Prof. Dr. Mehmet Çelik

Türkçe’nin en mümeyyiz vasıflarından biri de, hemen hemen her konuda muhtelif atasözlerine, özdeyişlere ve kelâm-ı kibara sahip oluşudur. 

Nereden icab etti bu konu diye soracak olursanız, şu S-400 konusunda yazacağım yazıya başlık düşünürken, şöyle bir zihnimi yokladım, ohooo!.. Yüzlerce atasözü, özdeyiş deyim/tabir aklıma geldi… 

Sonunda, yukarıdaki başlıkta karar kıldım. 

Evet, S-400’ler telaffuz edildiği günden bu yana, yazılanlara baktığınızda şu gerçekle karşılaşıyorsunuz: 

Havanda su dövmek!.. 

Başta ABD’nin renkli başkanı Donald Trump’ın, bu S-400’ler gündeme geldiği günden bu yana çelişkiler, tehditler dolu dediklerine bakın… 

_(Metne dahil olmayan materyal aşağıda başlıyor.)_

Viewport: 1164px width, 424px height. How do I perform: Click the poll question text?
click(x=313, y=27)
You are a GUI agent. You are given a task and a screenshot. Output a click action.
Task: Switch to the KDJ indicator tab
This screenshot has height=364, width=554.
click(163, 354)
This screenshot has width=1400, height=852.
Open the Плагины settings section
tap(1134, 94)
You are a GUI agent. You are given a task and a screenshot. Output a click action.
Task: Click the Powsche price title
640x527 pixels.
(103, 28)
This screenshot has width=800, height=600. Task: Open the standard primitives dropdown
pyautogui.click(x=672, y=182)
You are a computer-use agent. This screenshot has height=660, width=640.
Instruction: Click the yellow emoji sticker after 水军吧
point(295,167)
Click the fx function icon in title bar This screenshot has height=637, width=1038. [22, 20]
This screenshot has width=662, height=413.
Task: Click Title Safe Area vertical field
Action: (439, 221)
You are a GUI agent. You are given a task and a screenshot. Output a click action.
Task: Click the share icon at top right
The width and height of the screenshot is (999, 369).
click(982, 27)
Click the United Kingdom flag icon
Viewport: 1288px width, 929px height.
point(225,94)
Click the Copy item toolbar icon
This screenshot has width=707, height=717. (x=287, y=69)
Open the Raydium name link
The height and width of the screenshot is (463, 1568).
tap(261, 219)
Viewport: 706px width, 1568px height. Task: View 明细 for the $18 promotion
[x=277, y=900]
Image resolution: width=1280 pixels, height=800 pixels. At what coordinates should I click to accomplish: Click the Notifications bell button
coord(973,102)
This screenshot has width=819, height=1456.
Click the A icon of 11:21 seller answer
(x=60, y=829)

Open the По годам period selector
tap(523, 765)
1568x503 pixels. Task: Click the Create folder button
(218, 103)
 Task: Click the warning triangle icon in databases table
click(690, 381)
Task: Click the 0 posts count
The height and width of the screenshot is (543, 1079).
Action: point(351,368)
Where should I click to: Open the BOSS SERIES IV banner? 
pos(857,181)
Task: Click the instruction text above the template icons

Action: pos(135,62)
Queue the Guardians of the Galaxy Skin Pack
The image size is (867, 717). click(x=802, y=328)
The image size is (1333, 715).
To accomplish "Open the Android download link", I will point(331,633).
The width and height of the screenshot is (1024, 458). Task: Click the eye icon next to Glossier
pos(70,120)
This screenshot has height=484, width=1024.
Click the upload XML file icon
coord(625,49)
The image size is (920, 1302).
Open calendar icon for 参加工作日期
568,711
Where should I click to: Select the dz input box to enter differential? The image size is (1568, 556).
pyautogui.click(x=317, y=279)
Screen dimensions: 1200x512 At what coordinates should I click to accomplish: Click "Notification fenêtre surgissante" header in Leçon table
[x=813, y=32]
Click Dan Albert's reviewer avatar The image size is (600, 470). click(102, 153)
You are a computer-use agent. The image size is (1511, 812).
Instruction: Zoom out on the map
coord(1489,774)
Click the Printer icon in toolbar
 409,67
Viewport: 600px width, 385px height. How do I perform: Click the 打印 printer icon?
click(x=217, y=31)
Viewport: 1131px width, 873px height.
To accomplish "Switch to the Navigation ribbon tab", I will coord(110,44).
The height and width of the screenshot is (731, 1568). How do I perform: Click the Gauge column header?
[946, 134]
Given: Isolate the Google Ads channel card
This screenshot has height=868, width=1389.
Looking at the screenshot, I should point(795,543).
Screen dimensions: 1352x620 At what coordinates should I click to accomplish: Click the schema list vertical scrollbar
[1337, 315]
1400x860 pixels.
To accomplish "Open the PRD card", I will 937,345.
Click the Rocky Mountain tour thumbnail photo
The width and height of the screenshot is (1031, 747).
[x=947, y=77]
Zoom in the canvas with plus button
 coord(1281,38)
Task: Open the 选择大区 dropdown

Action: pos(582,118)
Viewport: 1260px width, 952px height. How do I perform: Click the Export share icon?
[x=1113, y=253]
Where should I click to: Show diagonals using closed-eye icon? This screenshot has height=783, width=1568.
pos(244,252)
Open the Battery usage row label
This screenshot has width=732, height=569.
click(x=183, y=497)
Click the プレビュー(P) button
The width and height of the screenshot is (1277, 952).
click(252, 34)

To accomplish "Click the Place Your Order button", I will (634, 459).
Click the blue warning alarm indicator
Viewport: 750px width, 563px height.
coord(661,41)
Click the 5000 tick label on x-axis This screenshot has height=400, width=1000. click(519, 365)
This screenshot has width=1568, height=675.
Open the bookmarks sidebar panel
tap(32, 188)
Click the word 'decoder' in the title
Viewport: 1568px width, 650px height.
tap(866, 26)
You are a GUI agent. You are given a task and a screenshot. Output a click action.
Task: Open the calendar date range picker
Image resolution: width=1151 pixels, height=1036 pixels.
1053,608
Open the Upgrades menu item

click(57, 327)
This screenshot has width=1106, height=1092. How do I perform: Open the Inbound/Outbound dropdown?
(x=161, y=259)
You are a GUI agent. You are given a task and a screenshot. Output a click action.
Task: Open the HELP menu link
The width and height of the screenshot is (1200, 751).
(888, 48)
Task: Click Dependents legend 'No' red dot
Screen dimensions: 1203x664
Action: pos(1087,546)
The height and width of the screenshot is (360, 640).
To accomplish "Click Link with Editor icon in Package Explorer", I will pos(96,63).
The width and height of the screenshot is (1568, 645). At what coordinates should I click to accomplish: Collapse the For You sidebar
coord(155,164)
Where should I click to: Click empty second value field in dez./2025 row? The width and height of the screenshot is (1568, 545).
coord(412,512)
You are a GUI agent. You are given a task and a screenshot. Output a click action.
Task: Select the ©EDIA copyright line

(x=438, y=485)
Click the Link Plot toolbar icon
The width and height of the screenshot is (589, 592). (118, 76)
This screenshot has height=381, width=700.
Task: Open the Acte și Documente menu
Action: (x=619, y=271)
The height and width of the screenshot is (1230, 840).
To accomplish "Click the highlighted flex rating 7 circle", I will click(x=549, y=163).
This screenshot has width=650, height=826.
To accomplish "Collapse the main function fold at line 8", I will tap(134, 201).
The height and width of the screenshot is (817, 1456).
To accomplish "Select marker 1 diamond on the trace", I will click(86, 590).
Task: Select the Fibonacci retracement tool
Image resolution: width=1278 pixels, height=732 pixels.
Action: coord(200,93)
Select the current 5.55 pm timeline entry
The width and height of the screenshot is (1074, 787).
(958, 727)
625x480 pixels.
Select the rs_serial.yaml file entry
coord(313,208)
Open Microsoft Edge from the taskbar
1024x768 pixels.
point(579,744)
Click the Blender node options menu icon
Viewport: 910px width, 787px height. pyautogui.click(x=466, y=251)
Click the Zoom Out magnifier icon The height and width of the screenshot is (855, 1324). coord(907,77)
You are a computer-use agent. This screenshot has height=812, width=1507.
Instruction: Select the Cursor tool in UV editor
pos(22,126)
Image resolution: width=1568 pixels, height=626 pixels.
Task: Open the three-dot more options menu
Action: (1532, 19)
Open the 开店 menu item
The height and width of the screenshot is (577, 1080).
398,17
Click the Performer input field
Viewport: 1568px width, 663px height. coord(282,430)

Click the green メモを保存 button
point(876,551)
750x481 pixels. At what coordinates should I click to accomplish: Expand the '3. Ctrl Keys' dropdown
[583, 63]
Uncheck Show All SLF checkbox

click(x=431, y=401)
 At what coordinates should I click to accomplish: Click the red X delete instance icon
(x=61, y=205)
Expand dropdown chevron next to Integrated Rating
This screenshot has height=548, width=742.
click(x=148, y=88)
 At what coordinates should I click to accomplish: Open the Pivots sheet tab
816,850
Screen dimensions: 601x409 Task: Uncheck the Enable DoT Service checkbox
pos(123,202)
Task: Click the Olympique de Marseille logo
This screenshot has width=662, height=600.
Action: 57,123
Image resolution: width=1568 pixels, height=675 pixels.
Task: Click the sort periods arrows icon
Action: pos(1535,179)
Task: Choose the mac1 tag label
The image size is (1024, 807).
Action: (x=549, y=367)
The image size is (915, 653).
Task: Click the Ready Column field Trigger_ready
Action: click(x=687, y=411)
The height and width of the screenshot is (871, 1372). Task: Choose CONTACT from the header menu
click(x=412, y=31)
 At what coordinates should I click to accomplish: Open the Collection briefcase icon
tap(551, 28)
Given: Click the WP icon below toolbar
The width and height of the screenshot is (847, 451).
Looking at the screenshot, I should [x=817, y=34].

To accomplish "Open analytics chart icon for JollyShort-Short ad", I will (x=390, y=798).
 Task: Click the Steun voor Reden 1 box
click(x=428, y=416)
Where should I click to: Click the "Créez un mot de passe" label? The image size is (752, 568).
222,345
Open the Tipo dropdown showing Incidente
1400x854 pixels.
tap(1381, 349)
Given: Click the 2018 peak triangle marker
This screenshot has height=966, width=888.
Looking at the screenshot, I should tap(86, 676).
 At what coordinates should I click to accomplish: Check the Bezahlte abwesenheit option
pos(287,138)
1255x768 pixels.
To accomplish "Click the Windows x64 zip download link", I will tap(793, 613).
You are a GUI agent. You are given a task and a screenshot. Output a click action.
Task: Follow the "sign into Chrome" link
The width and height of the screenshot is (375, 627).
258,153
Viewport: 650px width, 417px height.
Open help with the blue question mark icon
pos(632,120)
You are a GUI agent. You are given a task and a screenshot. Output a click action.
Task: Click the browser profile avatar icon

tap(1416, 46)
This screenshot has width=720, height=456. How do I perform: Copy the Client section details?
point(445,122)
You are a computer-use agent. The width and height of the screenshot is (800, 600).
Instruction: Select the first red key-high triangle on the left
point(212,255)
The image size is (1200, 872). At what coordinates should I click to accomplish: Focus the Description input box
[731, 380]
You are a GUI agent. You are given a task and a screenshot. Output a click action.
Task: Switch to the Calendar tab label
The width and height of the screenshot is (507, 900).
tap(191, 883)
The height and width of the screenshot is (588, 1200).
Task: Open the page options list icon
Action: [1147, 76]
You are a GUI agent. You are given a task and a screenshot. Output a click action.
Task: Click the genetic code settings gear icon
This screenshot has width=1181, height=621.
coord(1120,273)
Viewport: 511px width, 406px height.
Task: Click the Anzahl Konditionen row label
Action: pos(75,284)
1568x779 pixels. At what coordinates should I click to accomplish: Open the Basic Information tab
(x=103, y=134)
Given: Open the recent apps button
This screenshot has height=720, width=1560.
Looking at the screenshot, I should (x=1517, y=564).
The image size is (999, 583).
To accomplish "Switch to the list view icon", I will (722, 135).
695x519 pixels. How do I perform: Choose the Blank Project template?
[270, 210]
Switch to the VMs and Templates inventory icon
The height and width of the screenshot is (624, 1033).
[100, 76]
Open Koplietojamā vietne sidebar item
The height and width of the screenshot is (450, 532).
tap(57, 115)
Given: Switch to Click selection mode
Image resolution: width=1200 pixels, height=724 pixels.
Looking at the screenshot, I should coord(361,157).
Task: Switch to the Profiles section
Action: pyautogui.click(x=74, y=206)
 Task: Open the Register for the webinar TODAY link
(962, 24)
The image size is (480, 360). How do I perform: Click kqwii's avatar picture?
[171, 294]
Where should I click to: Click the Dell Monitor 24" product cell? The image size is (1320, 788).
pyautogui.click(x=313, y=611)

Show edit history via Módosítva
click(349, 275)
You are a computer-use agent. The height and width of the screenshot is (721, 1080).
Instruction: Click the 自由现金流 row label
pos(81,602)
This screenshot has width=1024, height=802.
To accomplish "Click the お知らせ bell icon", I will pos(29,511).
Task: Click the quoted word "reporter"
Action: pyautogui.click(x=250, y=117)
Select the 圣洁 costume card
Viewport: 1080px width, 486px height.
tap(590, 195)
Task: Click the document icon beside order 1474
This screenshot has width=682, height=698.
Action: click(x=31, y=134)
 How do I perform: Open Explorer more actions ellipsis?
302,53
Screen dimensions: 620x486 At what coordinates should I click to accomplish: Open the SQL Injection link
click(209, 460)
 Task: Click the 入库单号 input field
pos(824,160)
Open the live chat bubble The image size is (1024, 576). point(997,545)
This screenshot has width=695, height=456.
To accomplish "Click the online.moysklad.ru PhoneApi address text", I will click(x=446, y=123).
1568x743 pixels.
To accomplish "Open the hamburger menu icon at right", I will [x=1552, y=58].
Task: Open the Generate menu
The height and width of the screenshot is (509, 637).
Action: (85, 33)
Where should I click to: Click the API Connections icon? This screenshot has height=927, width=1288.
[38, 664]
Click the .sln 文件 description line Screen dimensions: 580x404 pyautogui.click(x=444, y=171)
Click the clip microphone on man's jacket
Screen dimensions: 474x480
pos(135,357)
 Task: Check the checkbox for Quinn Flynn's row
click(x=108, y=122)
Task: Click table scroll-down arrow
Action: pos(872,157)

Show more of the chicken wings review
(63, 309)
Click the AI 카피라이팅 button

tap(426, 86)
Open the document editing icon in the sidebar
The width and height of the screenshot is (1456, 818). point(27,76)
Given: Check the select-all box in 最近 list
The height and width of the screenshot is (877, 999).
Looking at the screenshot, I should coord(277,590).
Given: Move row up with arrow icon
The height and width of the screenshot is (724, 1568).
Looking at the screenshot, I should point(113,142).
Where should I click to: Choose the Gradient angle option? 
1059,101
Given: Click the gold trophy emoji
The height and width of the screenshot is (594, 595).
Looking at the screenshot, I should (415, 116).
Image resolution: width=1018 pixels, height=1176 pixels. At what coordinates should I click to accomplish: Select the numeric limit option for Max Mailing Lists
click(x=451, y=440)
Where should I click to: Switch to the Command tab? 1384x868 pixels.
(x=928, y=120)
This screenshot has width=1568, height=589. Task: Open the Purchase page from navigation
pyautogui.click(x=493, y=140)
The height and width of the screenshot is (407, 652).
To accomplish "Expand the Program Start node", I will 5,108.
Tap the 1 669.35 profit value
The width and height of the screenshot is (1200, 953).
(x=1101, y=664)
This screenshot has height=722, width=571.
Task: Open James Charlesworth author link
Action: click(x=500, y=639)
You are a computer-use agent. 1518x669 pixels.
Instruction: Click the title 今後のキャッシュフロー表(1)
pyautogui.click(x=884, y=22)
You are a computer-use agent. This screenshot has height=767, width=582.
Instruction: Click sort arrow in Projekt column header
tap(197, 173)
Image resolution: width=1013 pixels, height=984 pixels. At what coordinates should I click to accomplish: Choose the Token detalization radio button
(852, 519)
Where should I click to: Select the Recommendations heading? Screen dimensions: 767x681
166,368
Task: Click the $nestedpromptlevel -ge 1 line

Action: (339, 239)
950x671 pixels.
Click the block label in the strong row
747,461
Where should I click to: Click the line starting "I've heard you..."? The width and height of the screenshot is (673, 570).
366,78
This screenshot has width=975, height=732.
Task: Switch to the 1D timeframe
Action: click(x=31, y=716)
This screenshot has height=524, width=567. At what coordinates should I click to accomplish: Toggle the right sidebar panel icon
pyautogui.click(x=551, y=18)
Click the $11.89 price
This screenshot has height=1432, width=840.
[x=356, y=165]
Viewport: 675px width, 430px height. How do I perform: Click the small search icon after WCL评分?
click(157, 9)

Sonra Pentagon’un ve ABD’nin diğer yetkililerinin, siyasetçilerinin, medyada ve sivil toplum kuruluşlarında çöreklenmiş istihbaratçılarının dediklerine bakın… 

Bir de, Nato ve Avrupa Birliği ülkelerinin yetkililerinin dediklerinde bakın… 

Toplayın bunları, bir kazana doldurun, sonra kuvvetli bir ateşte kaynatın… Bakın bakalım, ne çıkacak?.. 

Ve tabi, bizim bunlara karşı verdiğimiz cevaplar ile zaman zaman Rusya’nın açıklamalarını konu dışında tutuyorum!.. 

İşin aslı-astarı şu kadar basit ve net: 

Öncelikle şunun belirtelim: 

S-400’ler bir SALDIRI SİLAHI değil!.. 

Ya ne?.. 

Savunma Silahı, kardeşim savunma silahı!.. 

Yani bu silahla kimseye saldırmayacaksın!.. 

Sana bir saldırı olursa, bu silahla kendini koruyacaksın!.. 

Hepsi bu!.. Konu bu kadar basit!. 

Peki ABD ve hempaları diplomatik dillerle verdikleri demeçlerde ne demek istiyorlar?.. 

Başına miğfer takma!.. 

Canım istediği anda kafana sopayı vurayım!. 

Evet, mesele bu kadar net ve basit!. 

Savunmasız ol, savunmasız!. Kapının kilidi, anahtarı, kolu olmasın.. Canım istediği anda çat kapı içeriye gireyim, seni uykunda yakalayayım… 

Müttefik misin, dost musun, düşman mısın?.. 

Anlamayanlara duyurulur!.. 

Bizim hükümet muhalifi enteller de bu basit gerçeğin üstünü örtmek için ha bire aylardır havanda su dövüp, duruyorlar!. 

Almayalım, alıp da ne yapacağız, ABD ve Nato ile aramız bozulur, alsak da zaten çalıştıramayız, yok teknolojisi şöyleymiş, böyleymiş… 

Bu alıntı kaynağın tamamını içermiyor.